
  • Two-Tier Tolerance: Cross-validation uses a looser tolerance (max(tol, 1e-3)) for speed during hyperparameter search, while final estimation uses the user-specified tolerance for precision.

  • Warm-Start CV: When sweeping over consecutive r candidates (IFE) or lambda candidates (MC), the fitted values from the previous candidate are reused as the starting point for the next. Per-fold and full-data caches (warm_fit_cv, warm_fit_full) store the $fit matrix between iterations, reducing EM iteration counts for adjacent hyperparameter values. Unobserved entries are zeroed before reuse to prevent stale value leakage.

  • Multi-Start Initialization: The n.init parameter (default 1, preserving existing behavior) controls the number of perturbed starting points. When n.init > 1, perturbedFit() generates Gaussian-perturbed copies of the base Y0 (5% of data SD) and beta0 (10% of coefficient magnitude), runs trial estimations, and selects the initialization with the lowest residual variance (sigma2). This mitigates local optima sensitivity in the EM algorithm.

  • Burn-in Warm-Start: In the weighted IFE estimation, the burn-in phase progressively reduces the rank from d down to r. Previously, upon convergence during burn-in, both fit and fit_old were reset to the initial Y0, discarding the converged solution. Now only fit_old is reset (to the current fit), preserving the converged state as the starting point for the real estimation phase.

  • Convergence Diagnostics: All five C++ iteration functions (fe_ad_iter, fe_ad_covar_iter, fe_ad_inter_iter, fe_ad_inter_covar_iter, beta_iter) return a converged flag (1 if dif <= tol, 0 if max_iter reached). This flag propagates through inter_fe_ub() to R, where fect_cv() and fect_fe() emit a warning() on non-convergence. CV inner-loop calls do not warn (non-convergence at loose tolerance is expected).

  • Parallel Bootstrap via foreach: fect_boot() uses foreach with doParallel/doFuture backends for parallel bootstrap replication. Includes trim_closure_env() optimization to reduce serialization overhead by keeping only referenced symbols in function environments.

  • Counterfactual Imputation as Core Abstraction: All methods share the same conceptual framework: impute Y(0) for treated units using untreated observations, compute ATT as the gap. FE uses additive fixed effects, IFE adds latent factors (F * L'), MC uses nuclear norm regularization, CFE adds structured covariates.

  • Never-Treated vs Not-Yet-Treated Estimation Samples: The package supports two estimation sample strategies. "notyettreated" includes not-yet-treated observations (requiring EM for missing data), "nevertreated" uses only never-treated units (allowing direct SVD). The fect_nevertreated() wrapper handles the latter.

  • Comprehensive Diagnostic Suite: Built-in tests (F-test, TOST equivalence, placebo, carryover) allow users to validate the parallel trends assumption without external tools. Sensitivity analysis via optional HonestDiDFEct integration.


Notes

  • FE is internally treated as IFE with r = 0 (zero latent factors). The code sets method = "ife" when method = "fe" and r = 0.
  • The gsynth method is a compatibility alias that forces time.component.from = "nevertreated" and em = FALSE, matching the behavior of the gsynth package.
  • boot.R (4,884 lines) and plot.R (5,019 lines) are the two largest files. Both could benefit from modular decomposition in future refactors.
  • The binary option (probit models) is only available with method = "ife" and has dedicated C++ implementations (binary_qr.cpp, binary_svd.cpp, binary_sub.cpp).
  • The package uses fixest::feols() for initial OLS regression to obtain starting values for iterative estimation.
  • Vignettes are organized as a Quarto book (vignettes/_quarto.yml) with 9 chapters covering getting started, FE, IFE/MC, CFE, heterogeneous effects, plots, gsynth compatibility, panel diagnostics, and sensitivity analysis.
  • 10 bundled datasets (simdata, sim_base, sim_gsynth, sim_linear, sim_region, sim_trend, turnout, gs2020, hh2019, simgsynth) support examples and testing.
  • 11 exported functions and 8 S3 methods registered in NAMESPACE.
  • Total R source: 27,872 lines across 27 files. Total C++ source: 4,848 lines across 12 files (plus header).

Problems to solve |
#1 Answer each question from the package notes.
(a) What is the default value of the n.init parameter?
(b) Which function does the package use for the initial OLS regression that supplies starting values?
(c) Across how many files is the total C++ source spread, not counting the header?
#2 List every C++ iteration function that the package notes say returns a converged flag.

Listed records |

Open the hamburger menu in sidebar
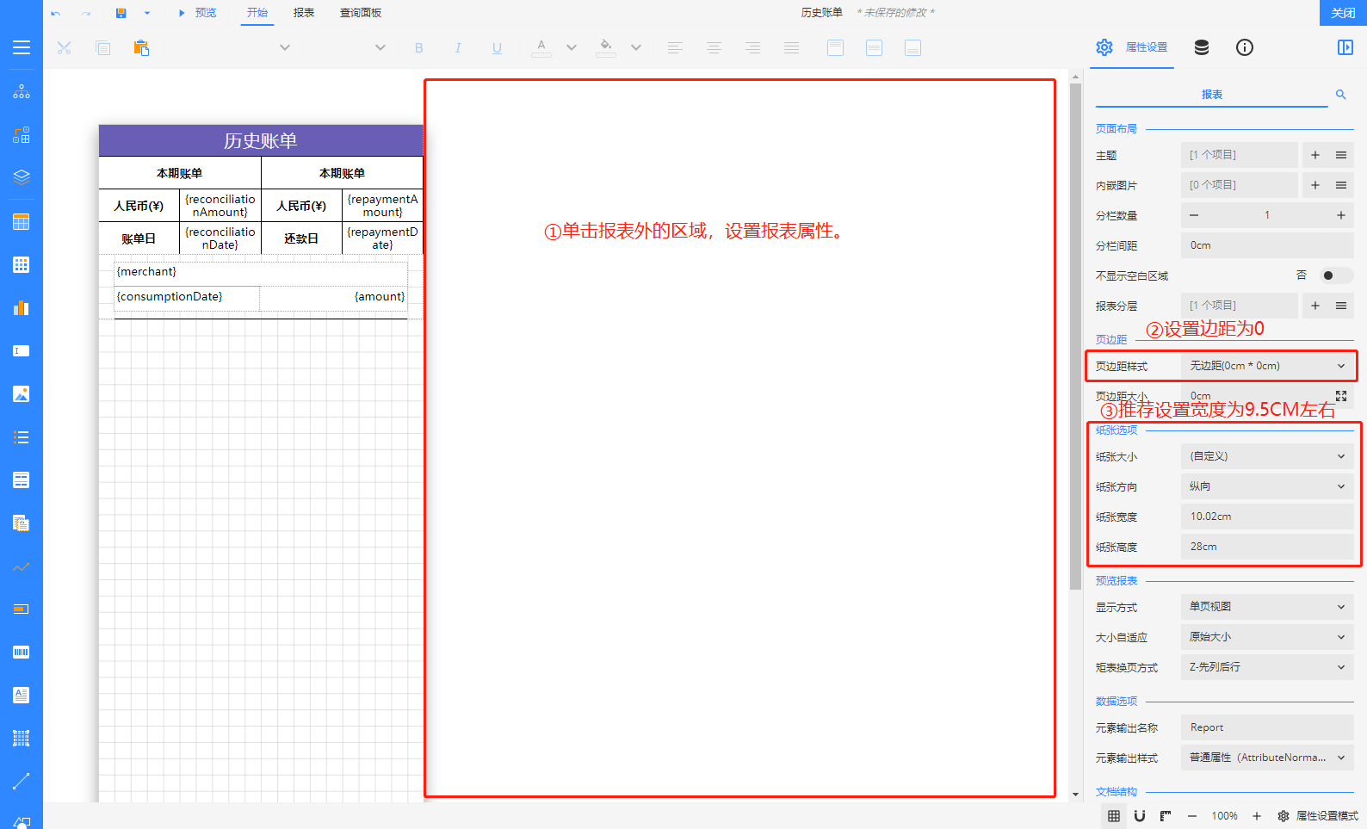 (22, 48)
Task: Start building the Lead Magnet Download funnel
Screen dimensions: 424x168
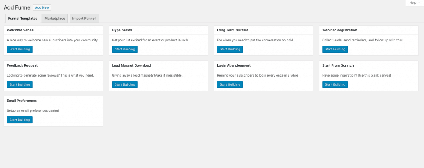Action: (x=125, y=84)
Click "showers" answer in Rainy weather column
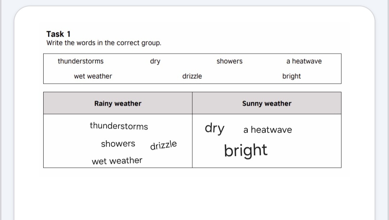 (118, 144)
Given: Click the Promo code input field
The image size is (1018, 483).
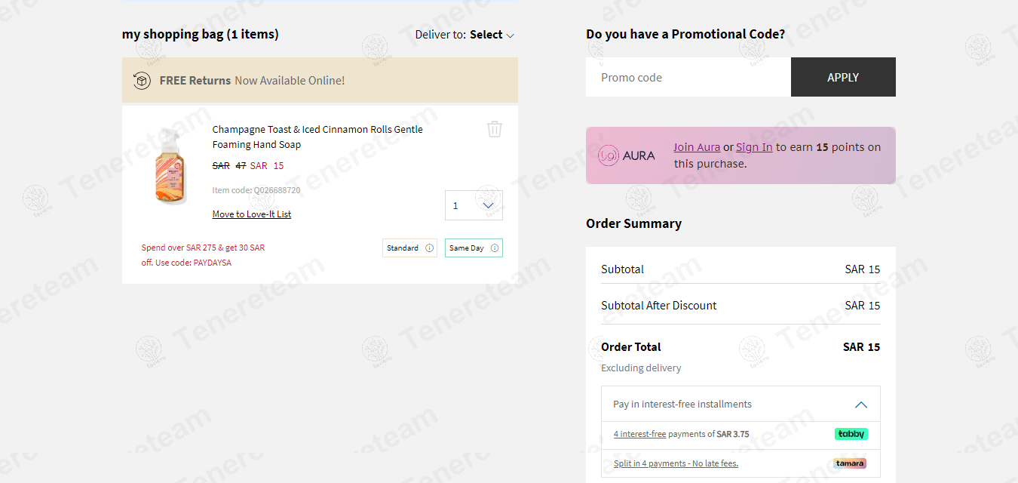Looking at the screenshot, I should coord(688,77).
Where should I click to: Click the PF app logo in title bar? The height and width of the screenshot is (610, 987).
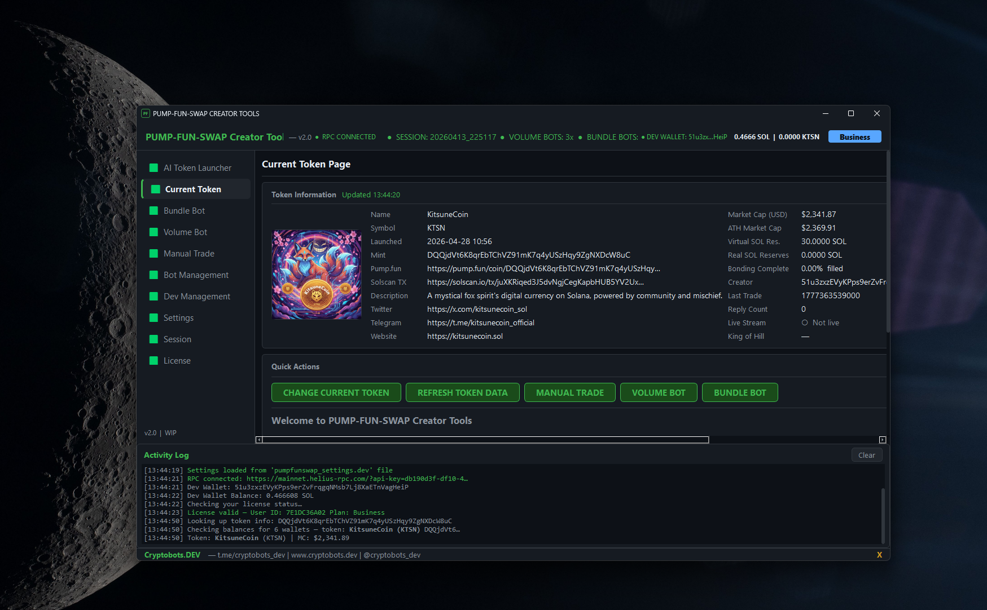146,113
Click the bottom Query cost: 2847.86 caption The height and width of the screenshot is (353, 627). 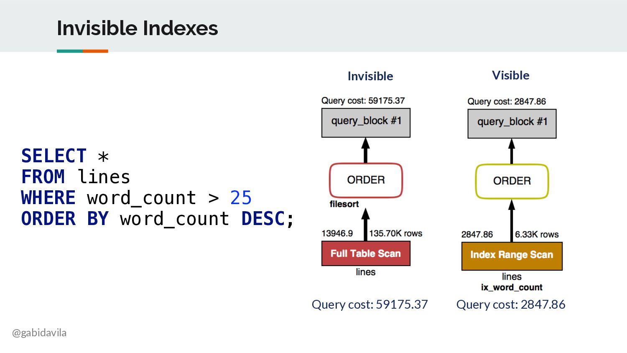point(511,304)
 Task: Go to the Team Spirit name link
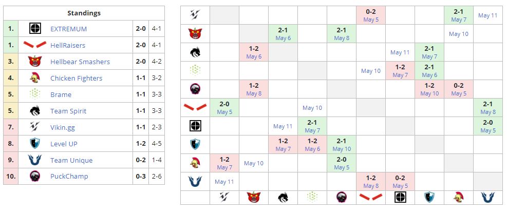[68, 111]
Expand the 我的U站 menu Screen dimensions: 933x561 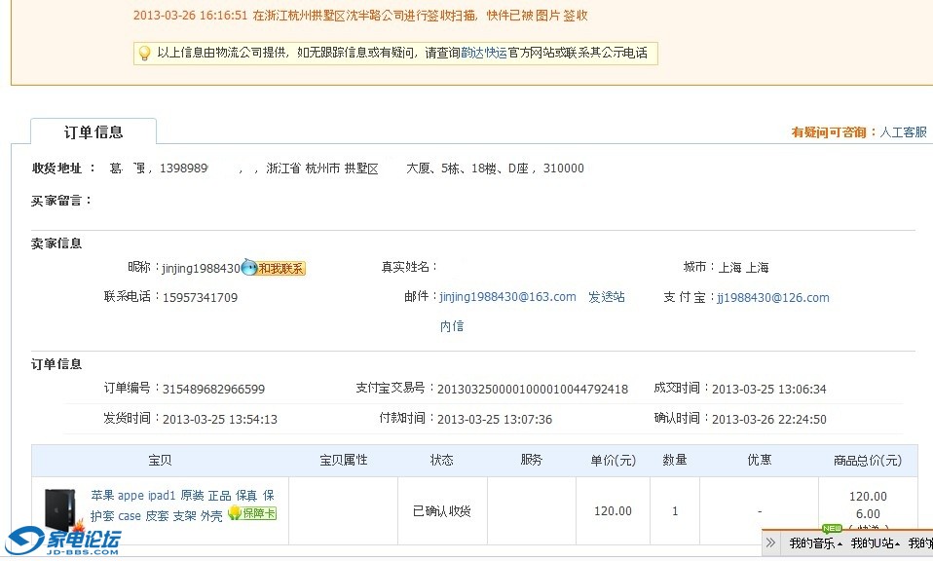[874, 542]
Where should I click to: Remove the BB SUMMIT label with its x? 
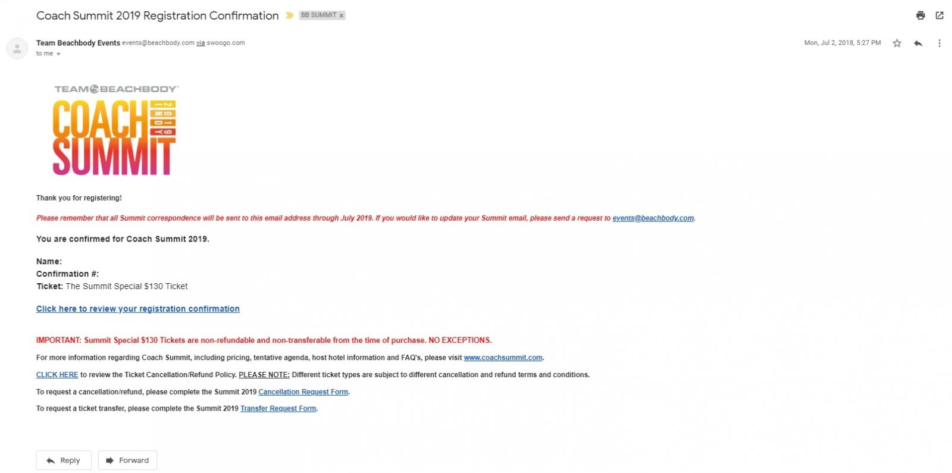tap(341, 15)
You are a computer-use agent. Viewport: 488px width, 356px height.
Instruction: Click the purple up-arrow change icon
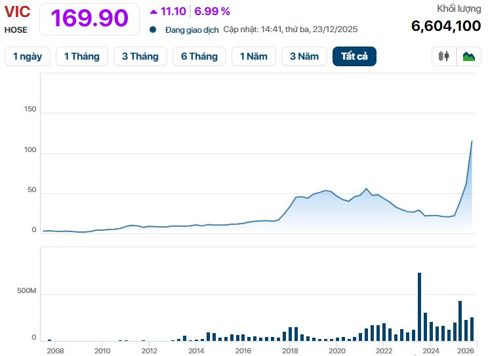pos(153,11)
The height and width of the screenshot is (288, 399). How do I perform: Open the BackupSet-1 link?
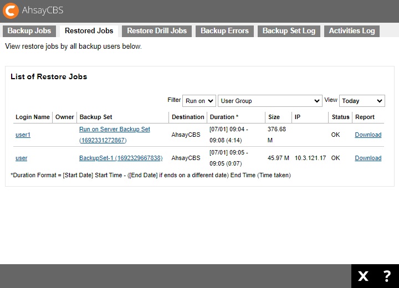click(121, 158)
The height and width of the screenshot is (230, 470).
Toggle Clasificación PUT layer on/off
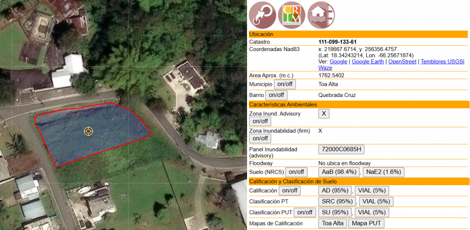click(305, 212)
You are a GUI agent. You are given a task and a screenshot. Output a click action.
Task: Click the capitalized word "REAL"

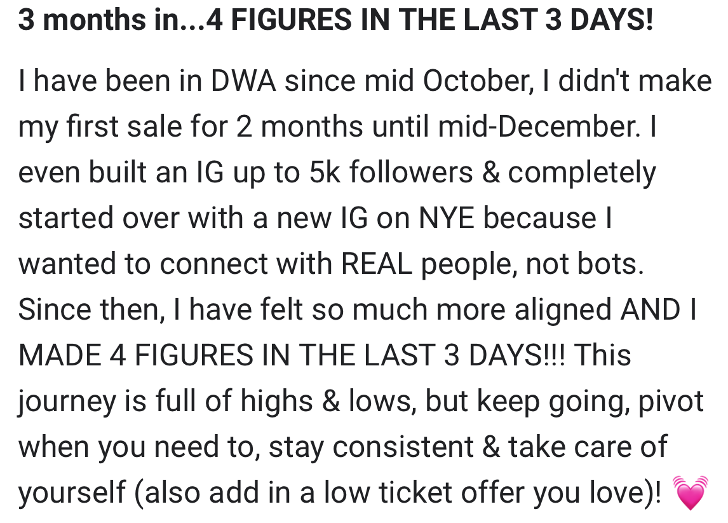(x=377, y=263)
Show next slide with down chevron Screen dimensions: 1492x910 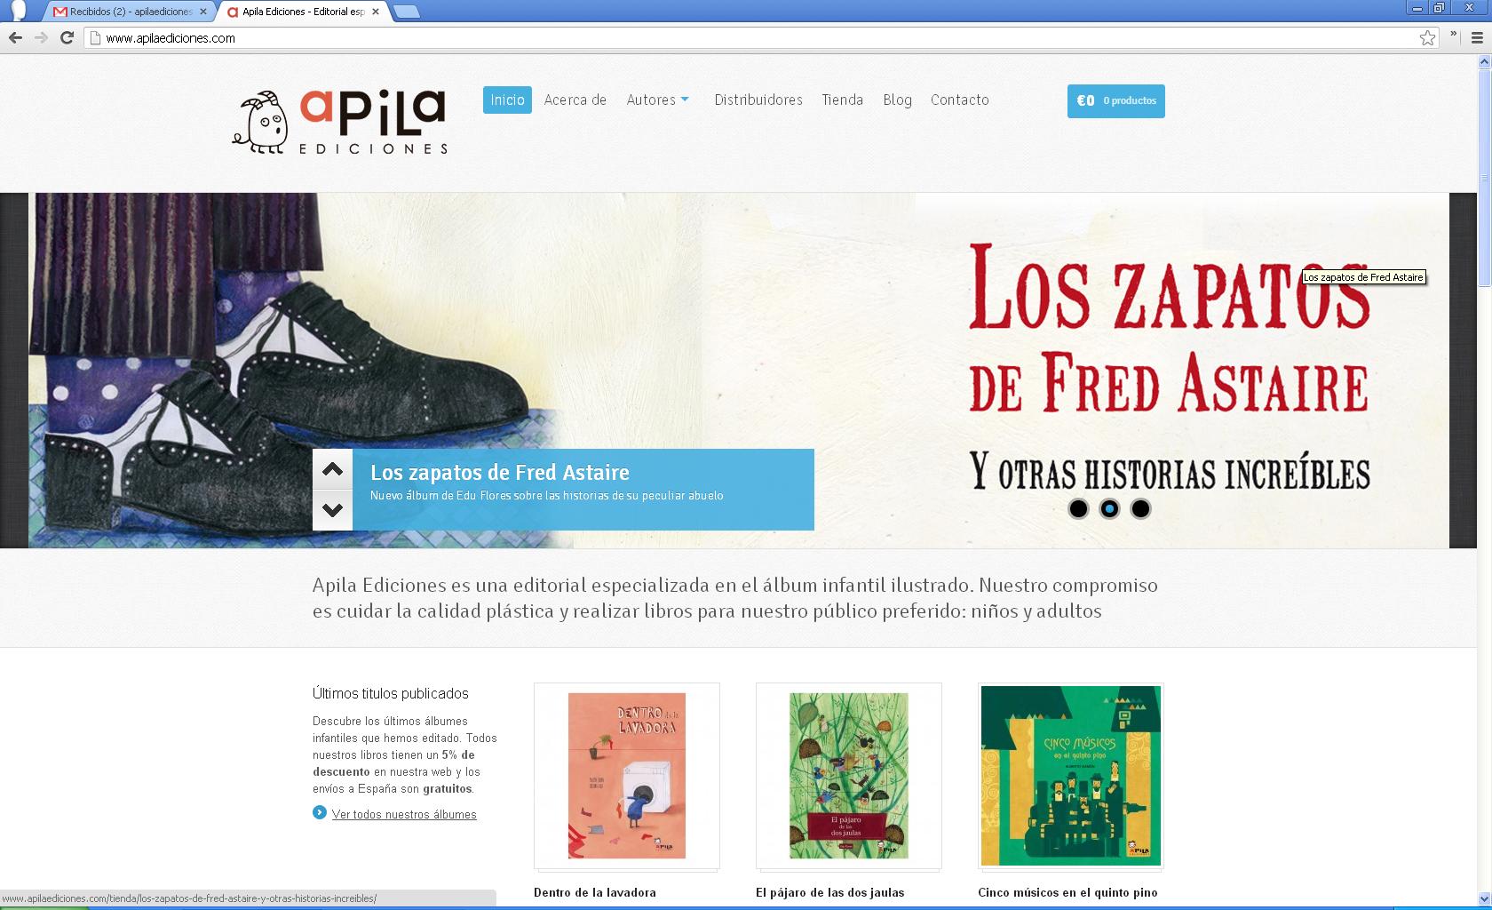coord(332,510)
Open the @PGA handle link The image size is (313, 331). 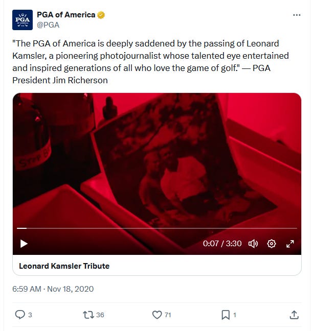48,25
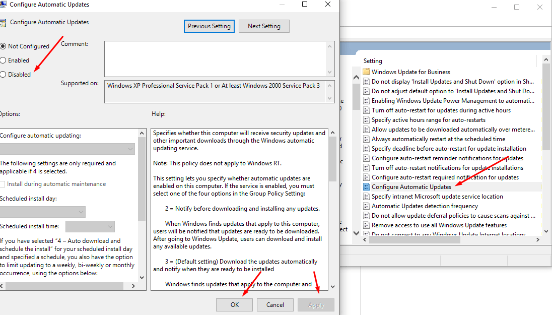This screenshot has width=552, height=315.
Task: Click icon for Always automatically restart at scheduled time
Action: coord(366,139)
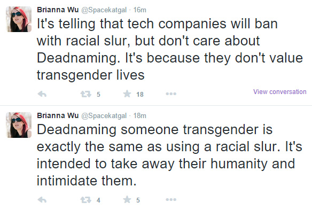Screen dimensions: 312x210
Task: Reply to the 18m Deadnaming tweet
Action: point(42,200)
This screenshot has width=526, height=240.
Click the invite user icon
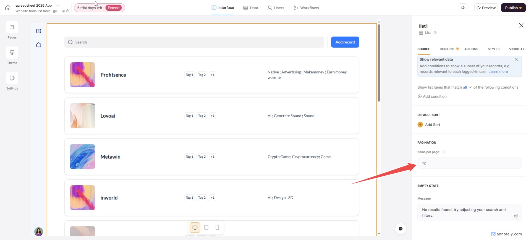[463, 8]

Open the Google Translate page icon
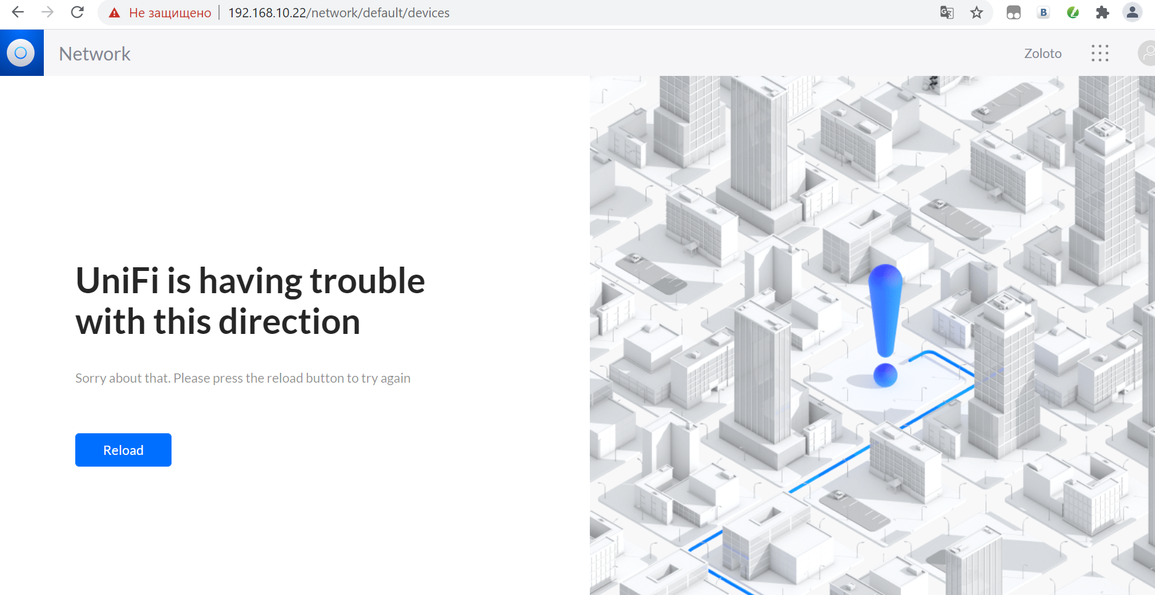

Solutions below |
#1
(a) 1
(b) fixest::feols()
(c) 12 files

#2
fe_ad_iter
fe_ad_covar_iter
fe_ad_inter_iter
fe_ad_inter_covar_iter
beta_iter